Jetzt macht sich in der Südpfalz eine Stimmung breit, die an die Erstürmung der Stasi-Zentralen in der DDR erinnert. „Wir wollen reingehen und selbst nachsehen“, fordern die BürgerInnen, „Wir sind das Volk“, tönt es aus dem Saal, und von den Militärs auf dem Podium will man endlich wissen, was in den anderen Standorten und vor allem im lange als C -Waffendepot gehandelten Fischbach lagert.

Auch mit Clausen ist schließlich kein neues Kapitel der Offenheit aufgeschlagen worden: „Bestätigt wird nur, was ohnehin lange durchgesickert ist“, meint ein Vertreter der Friedenskoordination.

Daß es entgegen den Beteuerungen, es gebe beim Abtransport der C-Waffen eine reibungslose Zusammenarbeit zwischen deutschen und amerikanischen Stellen, schon jetzt massive Probleme, besonders mit der US-Airforce gegeben hat, wird am Rande der Veranstaltung bestätigt. Selbst Geil zeigte sich ungehalten darüber, wie die Amerikaner der Bevölkerung seine ministerielle Machtlosigkeit vorführen: Ausgerechnet am Tag der Bekanntgabe des Lagerungsortes donnerten Tiefflieger über das Munitionslager Clausen, das nach Angaben von Rüstungsgegnern nicht gegen Flugzeugabstürze gehärtet ist.

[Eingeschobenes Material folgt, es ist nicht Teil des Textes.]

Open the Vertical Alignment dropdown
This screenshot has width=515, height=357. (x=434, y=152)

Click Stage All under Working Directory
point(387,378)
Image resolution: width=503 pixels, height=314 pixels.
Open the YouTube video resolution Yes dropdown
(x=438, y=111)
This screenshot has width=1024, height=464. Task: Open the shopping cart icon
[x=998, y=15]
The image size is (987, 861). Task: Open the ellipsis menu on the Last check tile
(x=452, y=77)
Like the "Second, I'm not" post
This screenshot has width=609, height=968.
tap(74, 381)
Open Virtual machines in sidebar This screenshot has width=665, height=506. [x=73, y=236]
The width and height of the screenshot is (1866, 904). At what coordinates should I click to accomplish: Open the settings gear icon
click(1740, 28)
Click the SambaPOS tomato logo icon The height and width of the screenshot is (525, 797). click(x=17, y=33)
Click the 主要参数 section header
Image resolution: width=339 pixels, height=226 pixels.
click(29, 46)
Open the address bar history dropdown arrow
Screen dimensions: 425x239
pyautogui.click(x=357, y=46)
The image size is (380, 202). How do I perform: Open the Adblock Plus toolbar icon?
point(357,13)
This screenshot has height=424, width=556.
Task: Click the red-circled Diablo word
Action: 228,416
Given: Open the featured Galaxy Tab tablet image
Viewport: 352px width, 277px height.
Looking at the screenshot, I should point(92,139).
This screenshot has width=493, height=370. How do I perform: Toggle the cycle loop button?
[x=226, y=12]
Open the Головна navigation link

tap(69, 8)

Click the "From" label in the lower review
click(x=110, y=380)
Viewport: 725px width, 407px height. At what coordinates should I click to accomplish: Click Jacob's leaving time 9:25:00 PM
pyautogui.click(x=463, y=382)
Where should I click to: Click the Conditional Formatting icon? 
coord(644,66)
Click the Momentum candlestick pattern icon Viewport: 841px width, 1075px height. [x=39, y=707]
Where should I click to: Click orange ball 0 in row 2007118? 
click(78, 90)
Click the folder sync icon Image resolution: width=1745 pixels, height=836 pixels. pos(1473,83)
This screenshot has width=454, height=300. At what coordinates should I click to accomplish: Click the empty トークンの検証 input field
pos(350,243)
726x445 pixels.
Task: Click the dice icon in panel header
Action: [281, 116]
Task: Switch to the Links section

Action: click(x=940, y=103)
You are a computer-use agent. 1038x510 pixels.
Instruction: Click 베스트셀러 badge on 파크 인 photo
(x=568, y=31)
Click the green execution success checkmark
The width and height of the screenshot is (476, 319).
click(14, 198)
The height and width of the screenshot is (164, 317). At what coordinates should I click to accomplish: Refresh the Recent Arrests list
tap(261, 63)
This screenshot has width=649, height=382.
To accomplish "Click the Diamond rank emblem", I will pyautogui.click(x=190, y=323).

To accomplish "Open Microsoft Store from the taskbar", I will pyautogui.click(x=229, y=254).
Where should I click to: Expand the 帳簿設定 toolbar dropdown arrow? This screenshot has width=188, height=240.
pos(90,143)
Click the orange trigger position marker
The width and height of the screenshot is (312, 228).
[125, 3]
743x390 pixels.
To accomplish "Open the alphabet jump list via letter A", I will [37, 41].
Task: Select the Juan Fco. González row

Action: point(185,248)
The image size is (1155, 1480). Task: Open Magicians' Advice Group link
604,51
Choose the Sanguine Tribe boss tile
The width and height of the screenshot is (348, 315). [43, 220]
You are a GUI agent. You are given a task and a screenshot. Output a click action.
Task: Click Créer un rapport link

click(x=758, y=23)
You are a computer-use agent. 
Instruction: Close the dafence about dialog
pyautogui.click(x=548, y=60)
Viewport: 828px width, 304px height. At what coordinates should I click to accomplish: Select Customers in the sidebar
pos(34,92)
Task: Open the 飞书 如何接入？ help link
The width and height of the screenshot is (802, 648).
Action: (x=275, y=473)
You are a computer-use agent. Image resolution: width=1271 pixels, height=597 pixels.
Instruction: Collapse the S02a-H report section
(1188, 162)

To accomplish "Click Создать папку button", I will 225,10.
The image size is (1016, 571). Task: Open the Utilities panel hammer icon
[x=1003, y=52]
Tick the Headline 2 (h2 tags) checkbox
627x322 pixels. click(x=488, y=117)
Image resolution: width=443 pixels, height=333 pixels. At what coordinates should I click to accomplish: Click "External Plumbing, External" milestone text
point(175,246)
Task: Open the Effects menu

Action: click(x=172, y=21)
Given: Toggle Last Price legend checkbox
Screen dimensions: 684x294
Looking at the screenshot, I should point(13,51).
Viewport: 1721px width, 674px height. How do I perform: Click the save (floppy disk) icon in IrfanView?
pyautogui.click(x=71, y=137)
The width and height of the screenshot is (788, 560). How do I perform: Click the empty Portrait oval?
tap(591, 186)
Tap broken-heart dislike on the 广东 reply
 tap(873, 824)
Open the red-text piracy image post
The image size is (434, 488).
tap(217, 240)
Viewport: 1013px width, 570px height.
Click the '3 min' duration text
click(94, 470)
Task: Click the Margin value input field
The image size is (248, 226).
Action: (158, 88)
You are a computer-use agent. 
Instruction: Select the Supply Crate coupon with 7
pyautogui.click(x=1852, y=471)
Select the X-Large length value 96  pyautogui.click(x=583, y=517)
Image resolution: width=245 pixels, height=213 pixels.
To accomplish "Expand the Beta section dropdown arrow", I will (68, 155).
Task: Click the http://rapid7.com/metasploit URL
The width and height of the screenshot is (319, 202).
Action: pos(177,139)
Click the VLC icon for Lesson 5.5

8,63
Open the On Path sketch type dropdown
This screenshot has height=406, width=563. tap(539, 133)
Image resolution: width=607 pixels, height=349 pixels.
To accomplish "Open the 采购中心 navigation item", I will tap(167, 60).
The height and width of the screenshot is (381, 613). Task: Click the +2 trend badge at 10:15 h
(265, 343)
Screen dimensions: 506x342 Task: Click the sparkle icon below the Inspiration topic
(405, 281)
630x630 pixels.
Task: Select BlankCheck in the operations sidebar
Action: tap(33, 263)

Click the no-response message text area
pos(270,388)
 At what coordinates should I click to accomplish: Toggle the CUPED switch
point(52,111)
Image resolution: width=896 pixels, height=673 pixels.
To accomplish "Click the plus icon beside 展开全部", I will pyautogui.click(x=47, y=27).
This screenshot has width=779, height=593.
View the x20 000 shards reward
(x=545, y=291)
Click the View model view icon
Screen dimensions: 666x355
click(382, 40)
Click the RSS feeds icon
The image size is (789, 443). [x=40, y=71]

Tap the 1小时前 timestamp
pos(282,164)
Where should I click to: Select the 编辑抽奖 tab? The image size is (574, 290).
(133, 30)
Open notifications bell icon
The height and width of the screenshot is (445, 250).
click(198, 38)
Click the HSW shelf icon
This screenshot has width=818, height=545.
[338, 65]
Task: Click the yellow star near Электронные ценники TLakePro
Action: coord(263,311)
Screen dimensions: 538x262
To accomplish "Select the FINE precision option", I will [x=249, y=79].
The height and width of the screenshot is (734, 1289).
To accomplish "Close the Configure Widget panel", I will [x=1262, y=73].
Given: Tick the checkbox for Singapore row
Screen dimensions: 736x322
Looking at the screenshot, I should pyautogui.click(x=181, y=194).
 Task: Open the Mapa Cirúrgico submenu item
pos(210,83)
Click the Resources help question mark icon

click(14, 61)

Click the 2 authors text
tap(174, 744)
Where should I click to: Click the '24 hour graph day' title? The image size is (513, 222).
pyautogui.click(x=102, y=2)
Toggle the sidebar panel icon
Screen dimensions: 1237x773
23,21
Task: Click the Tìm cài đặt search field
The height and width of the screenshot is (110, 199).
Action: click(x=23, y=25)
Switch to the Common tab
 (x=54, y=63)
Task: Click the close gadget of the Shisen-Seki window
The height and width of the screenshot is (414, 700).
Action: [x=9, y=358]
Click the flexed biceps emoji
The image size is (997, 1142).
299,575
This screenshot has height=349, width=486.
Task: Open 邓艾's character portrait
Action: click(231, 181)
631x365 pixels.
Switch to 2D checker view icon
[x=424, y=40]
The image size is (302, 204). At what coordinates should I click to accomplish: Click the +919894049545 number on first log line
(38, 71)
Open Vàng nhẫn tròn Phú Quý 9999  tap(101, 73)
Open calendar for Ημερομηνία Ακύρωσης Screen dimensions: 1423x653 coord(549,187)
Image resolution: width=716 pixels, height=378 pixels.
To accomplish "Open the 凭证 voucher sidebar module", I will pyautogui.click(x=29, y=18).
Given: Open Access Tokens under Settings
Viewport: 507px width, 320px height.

„Nachträglich kalte Schauer“ treibt einer Teilnehmerin der Informationsveranstaltung der Absturz von insgesamt drei US -Militärmaschinen in der nächsten Umgebung Clausens in den letzten Jahren über den Rücken. „Da bin ich auf Ihrer Seite, das muß aufhören“, klinkt der Minister sich ein. Doch warum haben er und die interministerielle Arbeitsgruppe, die seit drei Jahren den Abzug aus Clausen vorbereitet, die Überflüge nicht längst gestoppt? Mit „Geheimschutzgründen“ begründet ein Militär die mangelnde Vorsorge: „Bei einem Überflugverbot hätte doch jeder gefragt, was da wohl Gefährliches liegt.“

Jetzt weiß zwar jeder, welch gefährliches Zeug da liegt aber die Details des geplanten Abtransportes werden weiter geheimgehalten. Die lokale Arbeitsgemeinschaft „Giftgas auf der Schiene“ will deshalb als nächstes ihr (gleichnamiges) Informationshandbuch neu auflegen und entlang der möglichen Transportstrecken an Interessierte verteilen. Sie fordert jetzt, so AG-Mitglied Beate Hillelsheim zur taz, daß die Behörden „alles offenlegen, was die Bevölkerung betrifft, statt immer noch um den heißen Brei herumzureden. Vor allem will man die Gutachten selber einsehen - „wie das schon die US-Bürger bei sich durchgesetzt haben“.